Are we grandfathered in? This will be coming to a vote soon. Any assistance would be appreciated!

Editors Reply: First let us explain why we changed the title you gave your piece, which was "zoning bullying." The four of us who write for this website feel strongly that you will be more successful if you adopt a problem-solving approach with your city, rather than an adversarial approach. If you think and speak in terms of bullying, you are less likely to reach a satisfactory conclusion. Or to phrase it differently, since you are from the U.S. Midwest, you might understand the expression, "You catch more flies with honey than with vinegar."

Now let's look at the next part of the title you wrote, which is "zoning." You should probably determine whether this proposed change is an actual amendment to the zoning ordinance, or whether it is a free-standing ordinance. The differences will be the amount of public scrutiny the proposed change will receive, whether or not you may apply for a zoning variance if enacted, and how the change will be enforced. Zoning ordinance amendments almost always go through a public hearing before a planning and zoning commission (which might be called something else), which then has an advisory role to the City Council. But from some of the things you wrote, it seems like this might be a free-standing ordinance that the City Council itself has originated. Knowing the difference will affect your strategy.

If indeed this could be characterized as a definitional change in the zoning ordinance, you might want to refer to our page about opposing a rezoning. Although that is written from the perspective of helping people organize to oppose a zoning map change instead of zoning text change, the process explanations there may help.

Regardless of the different processes that may apply, try to find out what has caused the City Council to consider this change. Was there a problem or abuse that they are trying to correct? Did some expert come along to tell them this is the way their zoning (or other) ordinance should read? Was one person complaining about your hoists, or else's hoists or boat lift? Is there some sort of practical problem or inconvenience on the lake that is causing them to consider such a measure?

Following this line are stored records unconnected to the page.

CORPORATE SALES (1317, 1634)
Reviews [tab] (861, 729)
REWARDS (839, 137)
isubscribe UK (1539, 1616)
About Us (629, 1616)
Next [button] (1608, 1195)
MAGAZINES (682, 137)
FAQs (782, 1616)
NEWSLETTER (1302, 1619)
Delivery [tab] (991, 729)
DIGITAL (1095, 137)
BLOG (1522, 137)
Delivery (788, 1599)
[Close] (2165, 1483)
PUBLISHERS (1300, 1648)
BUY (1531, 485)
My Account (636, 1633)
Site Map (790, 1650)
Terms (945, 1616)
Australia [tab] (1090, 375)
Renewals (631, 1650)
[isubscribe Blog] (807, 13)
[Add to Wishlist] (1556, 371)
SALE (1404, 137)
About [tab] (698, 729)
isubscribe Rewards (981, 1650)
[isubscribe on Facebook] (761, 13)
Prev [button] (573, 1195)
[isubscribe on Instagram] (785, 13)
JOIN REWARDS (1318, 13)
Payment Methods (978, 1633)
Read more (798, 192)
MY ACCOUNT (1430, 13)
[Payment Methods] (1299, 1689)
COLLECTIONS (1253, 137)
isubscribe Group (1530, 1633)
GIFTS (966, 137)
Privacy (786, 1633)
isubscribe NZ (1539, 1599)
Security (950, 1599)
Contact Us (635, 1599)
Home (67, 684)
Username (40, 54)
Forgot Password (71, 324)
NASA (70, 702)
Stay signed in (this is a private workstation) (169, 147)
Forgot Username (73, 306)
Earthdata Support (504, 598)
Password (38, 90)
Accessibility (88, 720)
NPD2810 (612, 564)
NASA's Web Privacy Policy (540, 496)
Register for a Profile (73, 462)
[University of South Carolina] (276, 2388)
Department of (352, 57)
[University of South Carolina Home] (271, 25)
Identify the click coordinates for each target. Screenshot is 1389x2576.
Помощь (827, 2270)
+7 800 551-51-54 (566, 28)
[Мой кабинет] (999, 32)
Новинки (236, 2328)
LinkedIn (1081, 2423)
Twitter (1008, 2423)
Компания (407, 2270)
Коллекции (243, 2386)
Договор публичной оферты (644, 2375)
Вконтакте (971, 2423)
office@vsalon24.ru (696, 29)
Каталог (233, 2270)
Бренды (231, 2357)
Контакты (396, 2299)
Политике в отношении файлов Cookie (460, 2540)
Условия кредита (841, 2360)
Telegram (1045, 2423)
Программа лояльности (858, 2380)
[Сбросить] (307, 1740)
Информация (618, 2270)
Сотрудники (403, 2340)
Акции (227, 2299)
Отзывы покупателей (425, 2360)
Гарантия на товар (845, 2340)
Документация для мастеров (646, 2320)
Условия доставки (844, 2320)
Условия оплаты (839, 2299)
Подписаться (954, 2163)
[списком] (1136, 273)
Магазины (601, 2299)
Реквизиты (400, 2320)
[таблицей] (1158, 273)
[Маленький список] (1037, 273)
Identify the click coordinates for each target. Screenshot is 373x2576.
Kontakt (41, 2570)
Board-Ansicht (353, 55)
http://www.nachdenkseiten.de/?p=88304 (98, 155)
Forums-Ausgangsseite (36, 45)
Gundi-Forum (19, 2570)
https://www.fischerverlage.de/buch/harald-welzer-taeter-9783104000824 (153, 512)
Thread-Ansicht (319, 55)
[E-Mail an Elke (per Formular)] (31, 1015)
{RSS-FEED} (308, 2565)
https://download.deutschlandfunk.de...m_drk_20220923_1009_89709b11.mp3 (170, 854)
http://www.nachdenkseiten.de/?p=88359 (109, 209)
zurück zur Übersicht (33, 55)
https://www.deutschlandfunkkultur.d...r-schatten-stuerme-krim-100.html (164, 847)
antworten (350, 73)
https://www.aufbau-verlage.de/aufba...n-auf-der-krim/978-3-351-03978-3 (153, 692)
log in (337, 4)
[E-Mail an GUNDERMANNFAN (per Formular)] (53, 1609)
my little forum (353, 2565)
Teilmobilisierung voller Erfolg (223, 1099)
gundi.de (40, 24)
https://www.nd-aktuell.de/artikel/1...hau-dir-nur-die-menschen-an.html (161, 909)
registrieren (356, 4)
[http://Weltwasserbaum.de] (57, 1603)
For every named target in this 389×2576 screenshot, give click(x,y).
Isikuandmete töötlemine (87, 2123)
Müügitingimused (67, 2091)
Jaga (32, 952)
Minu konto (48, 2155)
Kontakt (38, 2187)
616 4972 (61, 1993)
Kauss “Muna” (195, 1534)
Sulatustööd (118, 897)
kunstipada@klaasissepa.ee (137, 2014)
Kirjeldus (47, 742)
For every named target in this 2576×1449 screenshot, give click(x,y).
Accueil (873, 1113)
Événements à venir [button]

Especially in a small city, there is often an over-reaction to a specific problem. If you can find out how this issue arose, you may be able to think of alternative solutions to the problem at hand that wouldn't involve your losing what you have enjoyed for 20 years. Your understanding of local conditions and boating culture would be helpful in creating a better way to address any real or imagined issue.

Now let's talk about your question about grandfathering. For other readers who may be following along, "grandfathering" in zoning and other types of community development regulation refers to allowing something to continue to exist even after after a law is passed that prohibits that condition.

From the second paragraph of the ordinance, which you quoted, it certainly seems as if they do not plan to grandfather your existing hoist on a public access area. The outrageous part to us is that they don't even intend to allow you a phase-out time, and that you will have to comply "immediately."

Not only that, but at least in the part that you quoted, there is no hint of monetary compensation there for the fact that they are requiring removal of something of monetary value. If we could compare this to something else that happens in some cities under the zoning ordinance, sometimes signs that are nonconforming to the zoning ordinance are required to be removed--but even then, there is usually a period of years that those signs are allowed to remain.

So your city is being pretty strict. Find out why before you decide exactly what you want to do about it, and maybe you can turn yourself into a problem-solver rather than someone that the City Council regards as a self-interested pest.

If the "reasons" they present seem like some City Councilperson is being self-serving, trying to use influence to help a friend or relative, or just silly, you certainly have the option for a civil suit. This might especially be true if an elected official has a personal vendetta against you or your family. Local governments are likely to escape big financial judgments in civil suits, but are somewhat vulnerable to injunctions and even criticisms from judges.

Lastly, as we often do, we urge you not to try to fight this by yourself. Encourage other boat owners to go with you physically to the meeting, to sign letters or petitions, to take to social media, or to contact lawmakers personally. Cities are usually more responsive when groups of citizens oppose something than when one person objects.